Automatic Video Event Detection for Imbalance Data Using Enhanced Ensemble Deep Learning
Abstract
With the explosion of multimedia data, semantic event detection from videos has become a demanding and challenging topic. In addition, when the data has a skewed data distribution, interesting event detection also needs to address the data imbalance problem. The recent proliferation of deep learning has made it an essential part of many Artificial Intelligence (AI) systems. Till now, various deep learning architectures have been proposed for numerous applications such as Natural Language Processing (NLP) and image processing. Nonetheless, it is still impracticable for a single model to work well for different applications. Hence, in this paper, a new ensemble deep learning framework is proposed which can be utilized in various scenarios and datasets. The proposed framework is able to handle the over-fitting issue as well as the information losses caused by single models. Moreover, it alleviates the imbalanced data problem in real-world multimedia data. The whole framework includes a suite of deep learning feature extractors integrated with an enhanced ensemble algorithm based on the performance metrics for the imbalanced data.
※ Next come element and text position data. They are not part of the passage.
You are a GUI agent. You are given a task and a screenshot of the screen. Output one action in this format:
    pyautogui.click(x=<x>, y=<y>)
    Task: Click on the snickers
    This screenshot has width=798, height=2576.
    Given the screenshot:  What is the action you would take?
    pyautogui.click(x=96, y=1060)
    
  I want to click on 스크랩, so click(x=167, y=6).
The Support Vector Machine (SVM) classifier is utilized as the last layer of each deep learning component and also as the weak learners in the ensemble module. The framework is evaluated on two large-scale and imbalanced video datasets (namely, disaster and TRECVID). The extensive experimental results illustrate the advantage and effectiveness of the proposed framework. It also demonstrates that the proposed framework outperforms several well-known deep learning methods, as well as the conventional features integrated with different classifiers.